● **Problem description**:
Rewrite the material below with every "Screen dimensions" changed to "Screen size", leaving everything else the same.

[Recorded data]
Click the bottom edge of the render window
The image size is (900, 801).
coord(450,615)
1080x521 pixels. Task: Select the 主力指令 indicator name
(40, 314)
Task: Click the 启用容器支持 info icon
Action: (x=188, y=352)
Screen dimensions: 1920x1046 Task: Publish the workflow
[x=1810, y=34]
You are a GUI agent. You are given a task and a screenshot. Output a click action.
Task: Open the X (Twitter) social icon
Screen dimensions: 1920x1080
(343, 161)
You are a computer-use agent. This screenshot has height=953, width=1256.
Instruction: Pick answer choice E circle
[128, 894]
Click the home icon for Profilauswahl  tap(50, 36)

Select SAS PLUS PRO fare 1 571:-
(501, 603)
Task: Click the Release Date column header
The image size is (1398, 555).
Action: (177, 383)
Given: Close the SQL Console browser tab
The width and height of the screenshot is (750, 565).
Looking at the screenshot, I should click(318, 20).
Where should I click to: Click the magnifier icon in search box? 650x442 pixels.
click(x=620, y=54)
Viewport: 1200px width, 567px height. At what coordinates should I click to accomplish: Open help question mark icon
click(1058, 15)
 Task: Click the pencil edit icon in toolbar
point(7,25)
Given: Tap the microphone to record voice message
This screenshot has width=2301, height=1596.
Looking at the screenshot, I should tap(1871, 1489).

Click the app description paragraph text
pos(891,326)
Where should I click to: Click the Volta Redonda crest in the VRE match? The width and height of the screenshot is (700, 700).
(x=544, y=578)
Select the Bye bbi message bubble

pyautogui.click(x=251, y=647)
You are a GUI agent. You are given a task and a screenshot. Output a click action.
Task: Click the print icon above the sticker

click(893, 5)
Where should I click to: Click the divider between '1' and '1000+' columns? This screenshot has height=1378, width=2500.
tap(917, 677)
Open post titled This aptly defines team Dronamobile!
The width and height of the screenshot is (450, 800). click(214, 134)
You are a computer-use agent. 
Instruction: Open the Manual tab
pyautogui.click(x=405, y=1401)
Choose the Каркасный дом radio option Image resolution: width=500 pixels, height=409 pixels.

● **Task response**:
Click the bottom edge of the render window
The image size is (900, 801).
coord(450,615)
1080x521 pixels. Task: Select the 主力指令 indicator name
(40, 314)
Task: Click the 启用容器支持 info icon
Action: (x=188, y=352)
Screen size: 1920x1046 Task: Publish the workflow
[x=1810, y=34]
You are a GUI agent. You are given a task and a screenshot. Output a click action.
Task: Open the X (Twitter) social icon
Screen size: 1920x1080
(343, 161)
You are a computer-use agent. This screenshot has height=953, width=1256.
Instruction: Pick answer choice E circle
[128, 894]
Click the home icon for Profilauswahl  tap(50, 36)

Select SAS PLUS PRO fare 1 571:-
(501, 603)
Task: Click the Release Date column header
The image size is (1398, 555).
Action: (177, 383)
Given: Close the SQL Console browser tab
The width and height of the screenshot is (750, 565).
Looking at the screenshot, I should click(318, 20).
Where should I click to: Click the magnifier icon in search box? 650x442 pixels.
click(x=620, y=54)
Viewport: 1200px width, 567px height. At what coordinates should I click to accomplish: Open help question mark icon
click(1058, 15)
 Task: Click the pencil edit icon in toolbar
point(7,25)
Given: Tap the microphone to record voice message
This screenshot has width=2301, height=1596.
Looking at the screenshot, I should tap(1871, 1489).

Click the app description paragraph text
pos(891,326)
Where should I click to: Click the Volta Redonda crest in the VRE match? The width and height of the screenshot is (700, 700).
(x=544, y=578)
Select the Bye bbi message bubble

pyautogui.click(x=251, y=647)
You are a GUI agent. You are given a task and a screenshot. Output a click action.
Task: Click the print icon above the sticker

click(893, 5)
Where should I click to: Click the divider between '1' and '1000+' columns? This screenshot has height=1378, width=2500.
tap(917, 677)
Open post titled This aptly defines team Dronamobile!
The width and height of the screenshot is (450, 800). click(214, 134)
You are a computer-use agent. 
Instruction: Open the Manual tab
pyautogui.click(x=405, y=1401)
Choose the Каркасный дом radio option Image resolution: width=500 pixels, height=409 pixels.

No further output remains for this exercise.